Stored items:
========================

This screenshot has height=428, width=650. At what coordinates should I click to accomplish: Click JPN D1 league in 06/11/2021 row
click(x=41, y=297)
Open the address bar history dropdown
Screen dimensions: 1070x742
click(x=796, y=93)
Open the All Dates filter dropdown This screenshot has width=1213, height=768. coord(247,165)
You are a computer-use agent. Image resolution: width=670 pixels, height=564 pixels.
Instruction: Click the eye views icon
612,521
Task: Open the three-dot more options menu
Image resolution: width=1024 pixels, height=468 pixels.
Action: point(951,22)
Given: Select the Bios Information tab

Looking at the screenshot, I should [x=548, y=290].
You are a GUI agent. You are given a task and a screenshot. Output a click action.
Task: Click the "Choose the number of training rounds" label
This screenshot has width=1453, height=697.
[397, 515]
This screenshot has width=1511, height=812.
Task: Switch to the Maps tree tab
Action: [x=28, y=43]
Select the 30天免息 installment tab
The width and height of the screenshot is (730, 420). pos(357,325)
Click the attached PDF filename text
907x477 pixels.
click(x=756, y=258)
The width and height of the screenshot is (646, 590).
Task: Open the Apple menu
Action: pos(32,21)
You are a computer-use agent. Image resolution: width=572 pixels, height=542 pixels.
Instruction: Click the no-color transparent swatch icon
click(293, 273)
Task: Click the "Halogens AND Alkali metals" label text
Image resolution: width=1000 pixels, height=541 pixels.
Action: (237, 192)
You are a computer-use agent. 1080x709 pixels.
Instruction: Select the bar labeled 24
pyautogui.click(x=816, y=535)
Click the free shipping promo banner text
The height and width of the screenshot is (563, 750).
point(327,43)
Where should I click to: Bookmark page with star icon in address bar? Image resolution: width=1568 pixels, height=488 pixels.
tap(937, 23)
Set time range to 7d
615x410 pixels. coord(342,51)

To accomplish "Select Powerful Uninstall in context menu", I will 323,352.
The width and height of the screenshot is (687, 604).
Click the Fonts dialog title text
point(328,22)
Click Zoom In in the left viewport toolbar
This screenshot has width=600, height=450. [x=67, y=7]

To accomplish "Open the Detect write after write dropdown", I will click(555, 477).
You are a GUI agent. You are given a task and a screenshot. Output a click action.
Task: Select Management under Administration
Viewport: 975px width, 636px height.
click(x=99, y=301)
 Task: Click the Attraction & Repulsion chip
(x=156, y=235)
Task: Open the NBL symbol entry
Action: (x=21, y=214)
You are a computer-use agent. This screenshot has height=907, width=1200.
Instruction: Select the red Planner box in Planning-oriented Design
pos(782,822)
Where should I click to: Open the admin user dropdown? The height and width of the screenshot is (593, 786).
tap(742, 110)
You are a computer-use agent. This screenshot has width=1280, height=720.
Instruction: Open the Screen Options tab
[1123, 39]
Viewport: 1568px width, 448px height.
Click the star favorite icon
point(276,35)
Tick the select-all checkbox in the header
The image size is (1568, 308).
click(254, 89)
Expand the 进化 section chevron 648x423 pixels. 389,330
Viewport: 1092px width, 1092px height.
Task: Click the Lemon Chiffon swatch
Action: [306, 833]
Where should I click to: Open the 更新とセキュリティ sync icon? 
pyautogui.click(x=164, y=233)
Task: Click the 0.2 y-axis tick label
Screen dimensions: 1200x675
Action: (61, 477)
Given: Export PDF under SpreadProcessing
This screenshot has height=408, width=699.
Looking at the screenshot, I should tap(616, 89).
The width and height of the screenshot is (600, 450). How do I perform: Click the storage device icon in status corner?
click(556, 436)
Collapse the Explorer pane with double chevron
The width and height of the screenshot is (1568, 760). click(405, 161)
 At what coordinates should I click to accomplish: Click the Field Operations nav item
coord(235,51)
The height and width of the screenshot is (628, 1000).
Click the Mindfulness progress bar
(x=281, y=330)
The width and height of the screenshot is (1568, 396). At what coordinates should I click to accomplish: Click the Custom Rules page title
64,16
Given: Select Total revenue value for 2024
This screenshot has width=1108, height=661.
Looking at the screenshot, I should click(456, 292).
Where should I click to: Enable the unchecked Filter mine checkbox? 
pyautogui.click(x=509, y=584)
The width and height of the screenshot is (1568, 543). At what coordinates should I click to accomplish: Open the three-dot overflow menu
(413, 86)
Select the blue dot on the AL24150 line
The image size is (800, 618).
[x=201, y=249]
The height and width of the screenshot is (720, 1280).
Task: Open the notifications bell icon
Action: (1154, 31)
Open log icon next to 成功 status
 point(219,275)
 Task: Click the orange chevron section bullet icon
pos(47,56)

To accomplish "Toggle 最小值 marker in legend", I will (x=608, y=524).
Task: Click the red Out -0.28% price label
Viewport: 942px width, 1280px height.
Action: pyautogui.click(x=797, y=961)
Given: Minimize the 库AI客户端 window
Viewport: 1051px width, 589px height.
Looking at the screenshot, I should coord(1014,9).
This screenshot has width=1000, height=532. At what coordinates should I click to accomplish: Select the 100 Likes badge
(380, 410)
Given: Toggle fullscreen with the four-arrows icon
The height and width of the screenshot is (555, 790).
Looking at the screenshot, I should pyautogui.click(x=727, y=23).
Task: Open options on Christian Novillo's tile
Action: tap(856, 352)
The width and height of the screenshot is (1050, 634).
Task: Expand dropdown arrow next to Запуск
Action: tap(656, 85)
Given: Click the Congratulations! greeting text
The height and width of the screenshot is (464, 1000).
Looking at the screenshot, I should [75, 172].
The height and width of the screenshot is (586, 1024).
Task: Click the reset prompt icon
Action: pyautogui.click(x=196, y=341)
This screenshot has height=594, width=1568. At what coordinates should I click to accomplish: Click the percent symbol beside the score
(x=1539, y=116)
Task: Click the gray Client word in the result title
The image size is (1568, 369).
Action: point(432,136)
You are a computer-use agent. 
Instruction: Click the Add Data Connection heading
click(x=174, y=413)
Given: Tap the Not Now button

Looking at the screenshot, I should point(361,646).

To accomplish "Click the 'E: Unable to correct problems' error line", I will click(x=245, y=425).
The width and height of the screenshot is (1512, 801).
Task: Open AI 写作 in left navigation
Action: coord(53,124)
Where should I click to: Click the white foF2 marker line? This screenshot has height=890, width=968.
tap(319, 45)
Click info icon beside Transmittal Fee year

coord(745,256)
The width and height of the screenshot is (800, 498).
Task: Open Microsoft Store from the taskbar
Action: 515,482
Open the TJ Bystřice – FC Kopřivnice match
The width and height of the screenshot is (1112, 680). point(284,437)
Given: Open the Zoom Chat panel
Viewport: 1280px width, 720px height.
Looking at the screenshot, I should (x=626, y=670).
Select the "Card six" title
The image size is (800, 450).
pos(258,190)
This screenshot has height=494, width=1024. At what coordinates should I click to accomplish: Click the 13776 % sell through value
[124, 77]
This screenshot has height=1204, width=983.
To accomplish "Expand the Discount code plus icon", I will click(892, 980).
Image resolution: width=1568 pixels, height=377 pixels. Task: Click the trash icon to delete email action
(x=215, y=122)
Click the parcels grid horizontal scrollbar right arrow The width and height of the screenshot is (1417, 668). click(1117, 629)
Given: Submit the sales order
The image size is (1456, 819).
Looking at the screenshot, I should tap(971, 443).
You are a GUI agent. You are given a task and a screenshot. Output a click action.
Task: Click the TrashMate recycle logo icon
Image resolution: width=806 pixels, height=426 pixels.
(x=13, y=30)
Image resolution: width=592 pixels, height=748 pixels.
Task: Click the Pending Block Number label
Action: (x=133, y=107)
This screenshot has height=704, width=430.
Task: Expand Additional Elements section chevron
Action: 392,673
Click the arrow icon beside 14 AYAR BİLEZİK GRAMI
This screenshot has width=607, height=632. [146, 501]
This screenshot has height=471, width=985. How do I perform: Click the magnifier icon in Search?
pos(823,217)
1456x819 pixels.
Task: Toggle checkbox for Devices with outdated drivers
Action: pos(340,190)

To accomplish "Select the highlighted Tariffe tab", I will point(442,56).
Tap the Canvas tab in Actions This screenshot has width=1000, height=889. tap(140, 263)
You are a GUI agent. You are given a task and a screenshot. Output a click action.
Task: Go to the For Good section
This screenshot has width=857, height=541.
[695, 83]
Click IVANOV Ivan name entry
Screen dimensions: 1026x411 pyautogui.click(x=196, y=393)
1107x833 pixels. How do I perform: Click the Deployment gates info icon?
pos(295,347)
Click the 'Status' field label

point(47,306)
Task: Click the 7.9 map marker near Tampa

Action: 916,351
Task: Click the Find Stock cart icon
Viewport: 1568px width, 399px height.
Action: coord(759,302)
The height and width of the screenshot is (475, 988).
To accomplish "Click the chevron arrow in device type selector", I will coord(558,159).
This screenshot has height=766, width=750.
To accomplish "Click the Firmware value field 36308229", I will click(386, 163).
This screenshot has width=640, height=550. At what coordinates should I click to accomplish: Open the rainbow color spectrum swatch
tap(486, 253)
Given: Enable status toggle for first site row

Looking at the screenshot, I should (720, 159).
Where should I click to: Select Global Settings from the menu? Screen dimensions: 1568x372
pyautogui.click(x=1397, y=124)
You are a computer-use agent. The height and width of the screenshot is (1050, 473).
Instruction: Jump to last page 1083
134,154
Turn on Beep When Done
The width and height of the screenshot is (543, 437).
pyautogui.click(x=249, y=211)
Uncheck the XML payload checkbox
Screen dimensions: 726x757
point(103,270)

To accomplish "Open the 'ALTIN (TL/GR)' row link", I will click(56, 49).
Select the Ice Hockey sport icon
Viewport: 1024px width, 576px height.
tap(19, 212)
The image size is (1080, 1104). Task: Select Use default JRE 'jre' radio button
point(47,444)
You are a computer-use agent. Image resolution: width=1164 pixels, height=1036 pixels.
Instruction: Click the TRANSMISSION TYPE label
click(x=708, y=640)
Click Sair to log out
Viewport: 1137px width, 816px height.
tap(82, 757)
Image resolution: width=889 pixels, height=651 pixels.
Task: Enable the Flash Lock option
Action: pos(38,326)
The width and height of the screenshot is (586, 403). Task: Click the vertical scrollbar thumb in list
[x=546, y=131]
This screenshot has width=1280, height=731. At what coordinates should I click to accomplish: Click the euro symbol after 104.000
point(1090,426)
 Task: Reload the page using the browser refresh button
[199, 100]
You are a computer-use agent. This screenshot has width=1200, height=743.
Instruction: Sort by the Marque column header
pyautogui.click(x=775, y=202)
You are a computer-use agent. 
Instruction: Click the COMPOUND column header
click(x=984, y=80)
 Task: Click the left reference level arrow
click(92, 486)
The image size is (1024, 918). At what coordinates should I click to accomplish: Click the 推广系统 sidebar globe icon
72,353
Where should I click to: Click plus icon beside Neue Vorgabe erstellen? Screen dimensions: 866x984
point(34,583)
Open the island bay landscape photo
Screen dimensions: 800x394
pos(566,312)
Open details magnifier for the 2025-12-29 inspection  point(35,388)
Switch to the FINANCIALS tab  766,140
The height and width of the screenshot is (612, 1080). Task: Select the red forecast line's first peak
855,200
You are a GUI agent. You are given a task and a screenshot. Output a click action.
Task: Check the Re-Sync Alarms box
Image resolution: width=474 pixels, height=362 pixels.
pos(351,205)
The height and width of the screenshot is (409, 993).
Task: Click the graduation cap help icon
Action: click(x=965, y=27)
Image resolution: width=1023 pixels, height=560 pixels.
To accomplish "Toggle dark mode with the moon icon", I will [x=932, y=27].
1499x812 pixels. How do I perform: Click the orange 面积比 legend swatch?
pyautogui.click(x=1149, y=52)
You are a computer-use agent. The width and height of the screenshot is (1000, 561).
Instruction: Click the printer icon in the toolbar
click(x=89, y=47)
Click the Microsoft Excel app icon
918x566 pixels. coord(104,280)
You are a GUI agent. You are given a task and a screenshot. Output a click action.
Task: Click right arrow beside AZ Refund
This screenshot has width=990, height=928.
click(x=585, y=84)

========================

* [Work to complete]
Show the lines in the entries above that include the string "right".

* [Solution to the exercise]
Click the parcels grid horizontal scrollbar right arrow The width and height of the screenshot is (1417, 668). click(1117, 629)
Task: Click right arrow beside AZ Refund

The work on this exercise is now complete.